Whatever pictures the entries hold, omit them, and output exactly the lines from the one containing "Task: Open the trend line chart icon" through the final line.
_ _ _ _ _ _ _
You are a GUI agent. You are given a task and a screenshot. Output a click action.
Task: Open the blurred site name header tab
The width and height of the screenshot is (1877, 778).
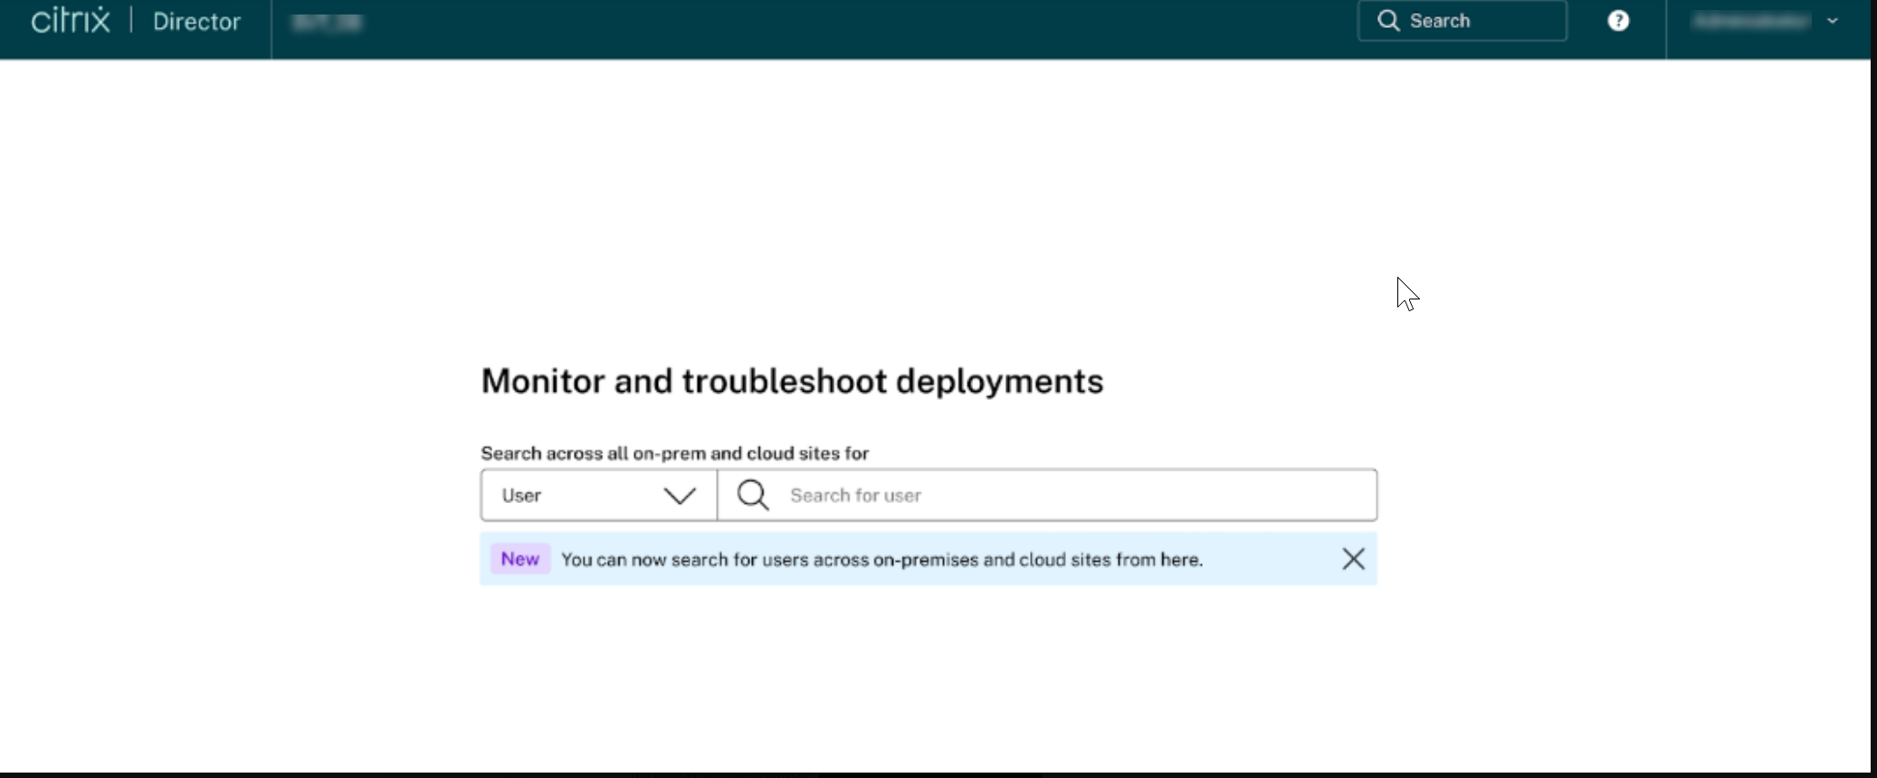tap(327, 23)
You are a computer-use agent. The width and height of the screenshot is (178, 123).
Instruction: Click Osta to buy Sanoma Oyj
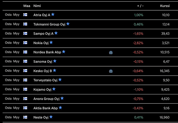tap(8, 61)
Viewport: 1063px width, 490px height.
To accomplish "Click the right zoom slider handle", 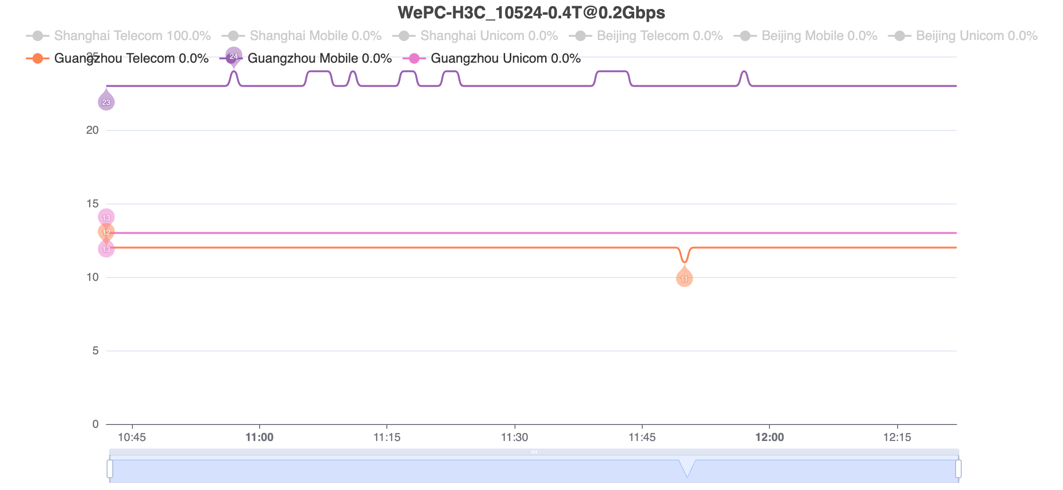I will (x=958, y=469).
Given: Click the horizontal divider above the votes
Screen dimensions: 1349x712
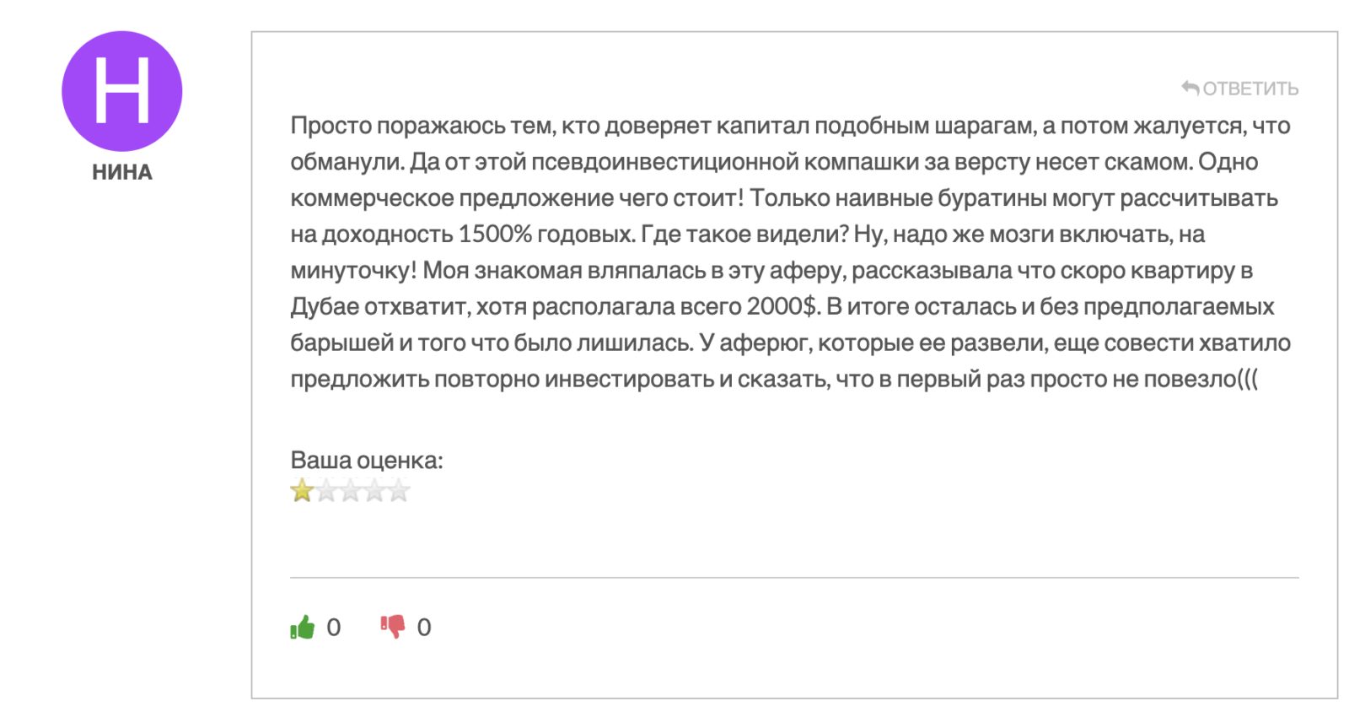Looking at the screenshot, I should (794, 578).
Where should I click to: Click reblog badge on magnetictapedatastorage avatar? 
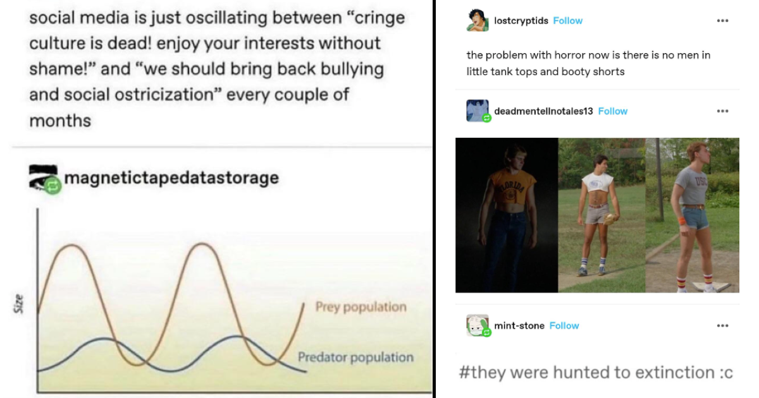(x=53, y=186)
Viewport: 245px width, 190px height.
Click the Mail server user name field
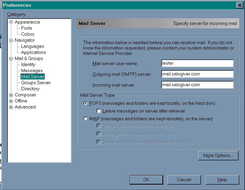(x=197, y=63)
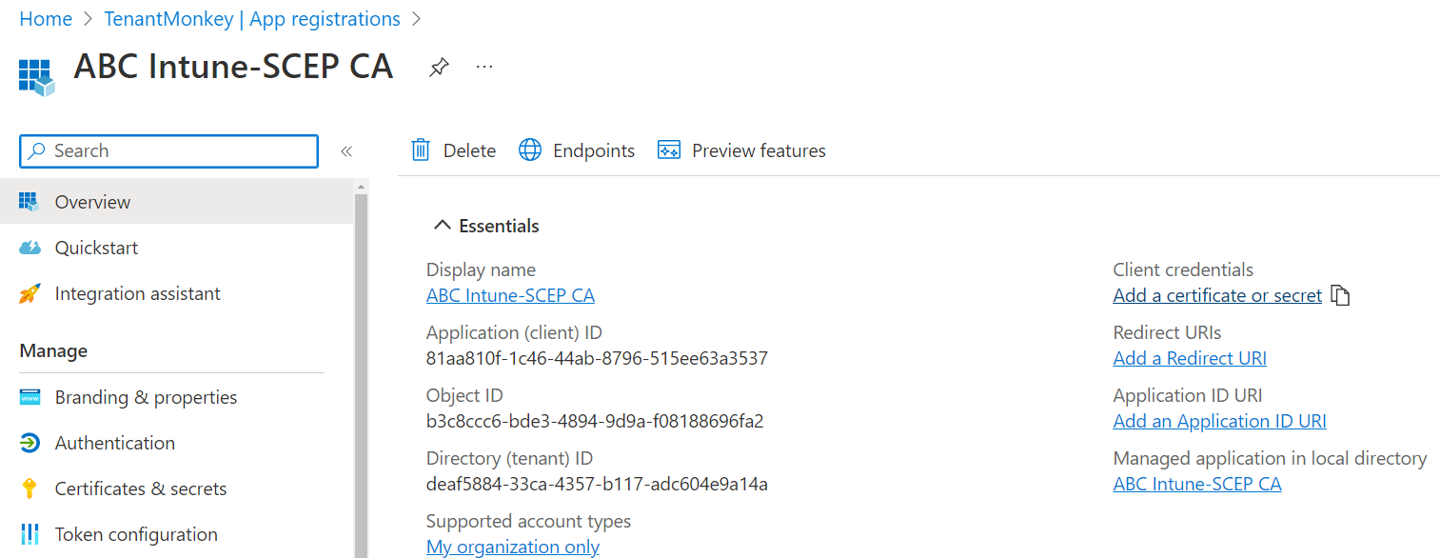Collapse the left sidebar menu
1440x558 pixels.
tap(346, 151)
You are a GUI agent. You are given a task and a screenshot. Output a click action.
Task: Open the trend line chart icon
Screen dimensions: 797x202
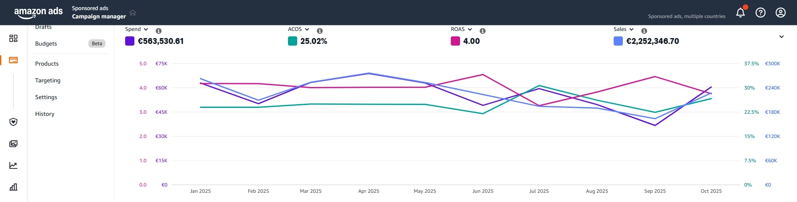click(13, 166)
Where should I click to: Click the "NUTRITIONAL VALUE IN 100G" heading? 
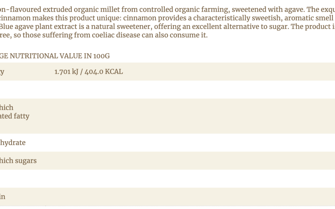point(60,56)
_ _ _ _ _ _ _
**Output below**
Task: Open the trend line chart icon
Screen dimensions: 797x202
click(13, 166)
Where should I click to: Click the "NUTRITIONAL VALUE IN 100G" heading? 
point(60,56)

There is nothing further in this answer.